Gently gather the pellets into a pile and scoop them into the 50 ml tube. I use two applicator sticks to mash up the feces into a smooth paste.

3. Add about 0.5-1 ml distilled water to the tube and mash the pellets into a smooth paste.

5. Fill the 50 ml tube containing the fecal slurry with distilled water, shake to suspend the feces and centrifuge at 250 rpm (11 g) for 2 minutes.


You can spin faster if you want, my old protocol called for 2000 rpm but I cannot find any eggs in the supernatant fluid when I spin at 250 rpm and a slower spin allows you to remove more of the 'fines'

6. Aspirate the supernatant fluid down to the pellet and fill the tube with distilled water.

7. Repeat '5' and '6' at twice.

8. Resuspend the fecal pellet with 50 ml distilled water and pour it into a 2nd 50 ml tube through a double layer of gauze.
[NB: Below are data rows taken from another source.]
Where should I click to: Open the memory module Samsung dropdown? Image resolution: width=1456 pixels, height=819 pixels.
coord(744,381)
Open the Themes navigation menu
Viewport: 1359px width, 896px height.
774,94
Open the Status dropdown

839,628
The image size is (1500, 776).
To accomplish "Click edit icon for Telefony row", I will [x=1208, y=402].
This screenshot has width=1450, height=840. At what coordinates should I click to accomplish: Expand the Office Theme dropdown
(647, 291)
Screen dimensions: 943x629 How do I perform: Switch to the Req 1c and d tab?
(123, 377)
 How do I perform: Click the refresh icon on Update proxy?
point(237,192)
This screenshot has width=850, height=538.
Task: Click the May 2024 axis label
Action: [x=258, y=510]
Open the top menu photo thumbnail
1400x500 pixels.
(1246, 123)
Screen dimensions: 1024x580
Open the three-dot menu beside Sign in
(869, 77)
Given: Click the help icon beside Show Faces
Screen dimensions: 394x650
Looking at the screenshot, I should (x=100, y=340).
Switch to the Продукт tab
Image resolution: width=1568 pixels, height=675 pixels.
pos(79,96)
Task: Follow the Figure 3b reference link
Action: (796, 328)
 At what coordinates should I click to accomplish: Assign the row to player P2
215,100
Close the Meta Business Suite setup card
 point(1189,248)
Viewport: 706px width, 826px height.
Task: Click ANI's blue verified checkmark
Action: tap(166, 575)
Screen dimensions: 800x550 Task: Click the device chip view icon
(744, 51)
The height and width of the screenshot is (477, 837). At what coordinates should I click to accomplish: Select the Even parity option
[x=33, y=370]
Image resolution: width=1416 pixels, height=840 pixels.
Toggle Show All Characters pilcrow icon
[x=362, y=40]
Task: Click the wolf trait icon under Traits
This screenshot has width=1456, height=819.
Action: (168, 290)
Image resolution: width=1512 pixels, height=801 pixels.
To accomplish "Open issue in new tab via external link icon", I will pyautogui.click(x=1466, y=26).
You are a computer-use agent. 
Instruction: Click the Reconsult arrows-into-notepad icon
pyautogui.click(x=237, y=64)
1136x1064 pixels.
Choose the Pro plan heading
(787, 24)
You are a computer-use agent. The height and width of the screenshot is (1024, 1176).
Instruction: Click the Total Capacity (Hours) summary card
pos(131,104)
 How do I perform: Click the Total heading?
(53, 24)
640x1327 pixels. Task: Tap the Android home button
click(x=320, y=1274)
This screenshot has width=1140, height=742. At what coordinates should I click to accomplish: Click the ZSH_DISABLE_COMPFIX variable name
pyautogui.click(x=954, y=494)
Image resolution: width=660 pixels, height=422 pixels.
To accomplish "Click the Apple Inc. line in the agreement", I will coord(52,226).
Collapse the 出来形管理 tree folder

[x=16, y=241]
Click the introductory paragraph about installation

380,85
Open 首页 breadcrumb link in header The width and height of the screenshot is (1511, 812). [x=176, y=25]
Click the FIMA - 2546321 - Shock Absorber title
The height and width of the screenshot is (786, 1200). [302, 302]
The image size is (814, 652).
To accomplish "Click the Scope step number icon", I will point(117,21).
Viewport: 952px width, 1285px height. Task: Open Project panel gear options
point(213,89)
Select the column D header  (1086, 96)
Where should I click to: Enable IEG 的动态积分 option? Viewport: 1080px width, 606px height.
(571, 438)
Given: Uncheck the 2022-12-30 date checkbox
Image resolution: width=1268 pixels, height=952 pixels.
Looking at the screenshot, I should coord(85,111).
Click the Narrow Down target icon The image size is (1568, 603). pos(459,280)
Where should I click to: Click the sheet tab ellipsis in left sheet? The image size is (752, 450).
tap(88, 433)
This will remove much of the fecal matter but allow the majority of the nematode eggs to pass through the gauze. Squeeze the gauze/fecal matter to remove all retentate and centrifuge as described in step 5.

9. Aspirate the supernatant fluid down to the pellet. Pour the remaining sediment onto 5-6 layers of moistened Whatman 40 filter paper in a culture dish. Be sure to moisten the filter paper prior to pouring the fecal slurry.


It's fun to sample the culture everyday and follow the larval development. You can find larvae inside the eggs, followed by unsheathed larvae, followed by ensheathed L3 infective larvae.

10. Place the cultures at room temperature and mist them every day or so with distilled water to keep them moist.

11. After 7-8 days in culture, lift the filter paper with forceps and spray the bottom of the filter paper with distilled water. Remove the filter paper, tilt the culture dish and spray the surface of the dish from top to bottom. Collect the water containing the larvae into a clear 10 ml tube. Fill the tube with distilled water, if necessary and centrefuge at 250g for 2 minutes. Carefully aspirate the supernatant fluid being careful not to aspirate the pellet of larvae. Repeat 3 times.

12. Store the larvae in a 10 ml tube at 4 degrees C. The larvae keep for several weeks.

Any questions?

4 comments:

Sara said...

Does this process smell bad??

LOL

PCS said...

As if you don't know.

Sara said...

oh I miss our old lab!!!

Anonymous said...

Is this page still being updated?
Would you have any pictures of L3 ensheathed larvae?